30 賭け付きスポーツ大会

 サーカスの行進が終わり、ようやく目的地についた。


 大戦時代の軍隊であれば、歩兵でも2、3日で到着した距離なのに、この集団は10日以上の時間をかけて到着だ。


 さすがサーカス。もはや、それしか言うことがない。


 そして始まったのは、戦争とは程遠い、スポーツマンシップに溢れる運動会だった。



 青空の下、吹く風は心地いい。


「ザルツブルク王国紛争立会人の名のもと、これよりイェーガー男爵家とゲイル男爵家の戦争を執り行うものとする」


「「「ウオオオーーッ!」」」


 王都からやってきた、紛争立会人とか名乗るじいさんが開会を宣言すると、イェーガー男爵家諸侯軍とゲイル男爵家諸侯軍の兵士(?)たちが、一斉に雄たけびを上げて応える。


 これは何のスポーツ大会だ?

 両陣営合わせて千人近い人数になるが、それが陣営ごとに分かれて固まっている。



 その後は、両軍が布陣しての会戦……なんてものには全くならない。



 両陣営から、1人ずつ騎士が出てきた。


「我はイェーガー男爵家諸侯軍ゲイル・レイゲンボルク騎士爵、いざ尋常にお相手を」


「我はゲイル男爵諸侯軍デュオ・マクスウェル騎士爵、いざ尋常に相手せよ!」


 なんて口上を切った後、1対1の正々堂々の、近接武器での戦いを始める。

 決闘だ。いや、決闘ごっこだろう。



「そこだー」


「やっちまえー!」


「イェーガー男爵家の奴なんて、ぶっ飛ばしちまえー!」


 戦う騎士の周囲では、歓声をあげて応援する連中。

 両陣営の兵士というか……ただの応援団の連中が、好きな事を叫んで声援を送る。



「一体何だ、これは?」


「まさか、ここまでひどいとは私も思っていなかった」


 俺もチビ助も頭が痛い。

 これのどこが戦争だ?




「ヌオオオーッ、やられた―!」


 俺たちが頭を抱えているうちに、1対1の決闘ごっこの決着がついた。


 ただし、やられたと抜かしている騎士だが、全身に金属鎧を着こんでいるので、剣を叩きつけられても、体が切られることはない。
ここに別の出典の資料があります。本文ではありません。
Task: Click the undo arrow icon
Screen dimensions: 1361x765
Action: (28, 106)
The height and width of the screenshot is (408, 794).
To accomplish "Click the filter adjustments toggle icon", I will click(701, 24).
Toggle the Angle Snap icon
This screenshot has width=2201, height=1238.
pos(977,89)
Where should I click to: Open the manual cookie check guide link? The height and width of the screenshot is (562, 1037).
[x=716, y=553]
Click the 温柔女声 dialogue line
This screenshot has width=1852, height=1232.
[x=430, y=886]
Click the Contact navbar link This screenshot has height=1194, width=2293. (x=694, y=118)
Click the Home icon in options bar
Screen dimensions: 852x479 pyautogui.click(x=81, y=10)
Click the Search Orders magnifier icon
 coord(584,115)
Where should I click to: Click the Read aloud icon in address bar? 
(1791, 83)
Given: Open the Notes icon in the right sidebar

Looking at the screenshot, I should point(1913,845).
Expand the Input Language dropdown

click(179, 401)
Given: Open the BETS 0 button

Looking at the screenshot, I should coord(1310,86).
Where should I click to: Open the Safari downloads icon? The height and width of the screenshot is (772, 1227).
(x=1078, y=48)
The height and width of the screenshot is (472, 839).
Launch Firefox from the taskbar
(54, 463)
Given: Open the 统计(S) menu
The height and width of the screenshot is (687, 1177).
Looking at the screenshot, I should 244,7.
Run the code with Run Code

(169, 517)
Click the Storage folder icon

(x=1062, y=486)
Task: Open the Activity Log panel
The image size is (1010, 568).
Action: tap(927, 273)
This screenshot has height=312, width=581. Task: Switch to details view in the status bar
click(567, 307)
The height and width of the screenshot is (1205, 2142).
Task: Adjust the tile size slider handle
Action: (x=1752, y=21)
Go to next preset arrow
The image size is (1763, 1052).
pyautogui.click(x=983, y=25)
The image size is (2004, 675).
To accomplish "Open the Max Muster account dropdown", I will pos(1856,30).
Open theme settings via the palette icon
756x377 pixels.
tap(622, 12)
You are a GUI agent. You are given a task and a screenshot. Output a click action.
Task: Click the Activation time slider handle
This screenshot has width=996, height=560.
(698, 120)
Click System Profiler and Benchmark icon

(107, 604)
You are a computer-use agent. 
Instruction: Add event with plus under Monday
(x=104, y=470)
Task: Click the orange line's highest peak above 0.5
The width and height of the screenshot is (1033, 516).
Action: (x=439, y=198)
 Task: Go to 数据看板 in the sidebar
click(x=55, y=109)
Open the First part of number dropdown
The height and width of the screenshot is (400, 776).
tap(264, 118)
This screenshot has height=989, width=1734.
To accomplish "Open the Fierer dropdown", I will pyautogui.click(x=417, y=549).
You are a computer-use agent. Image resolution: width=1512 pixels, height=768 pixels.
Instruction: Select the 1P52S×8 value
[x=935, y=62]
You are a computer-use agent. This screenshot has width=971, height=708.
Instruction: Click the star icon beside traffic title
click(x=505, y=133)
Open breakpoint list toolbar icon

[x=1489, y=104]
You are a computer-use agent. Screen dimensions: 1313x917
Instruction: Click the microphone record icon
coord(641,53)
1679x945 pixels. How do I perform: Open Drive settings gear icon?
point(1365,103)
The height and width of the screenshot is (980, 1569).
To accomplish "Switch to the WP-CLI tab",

 打撲や打ち身くらいはするだろうが、無傷と言っていい状態だ。


 ただ地面の上に転ばされ、相手の騎士から剣を突き付けられていた。



「この勝負、ここまで。勝者イェーガー男爵家諸侯軍レイゲンボルク騎士爵!」


「「「ウオオオーッ!」」」


 審判を務めている立会人のじい様がそんなことを言うと、観客たちが歓声をあげた。



「者ども、ひっ捕らえよ!」


「オオオーッ!」


 そして負けた騎士は、徴兵された農民兵たちによって、縄でグルグル巻きの簀巻きにされ、捕らわれてしまった。



「マクスウェル騎士爵、貴殿は戦争捕虜として当家で預かる。身代金に関しては、後日相談しようか」


「クウッ、我が領の借金が、またしても増えてしまう!」


 どうやら負けた騎士は戦争捕虜扱いとなり、身柄開放のためには、身代金の支払いが必要になるらしい。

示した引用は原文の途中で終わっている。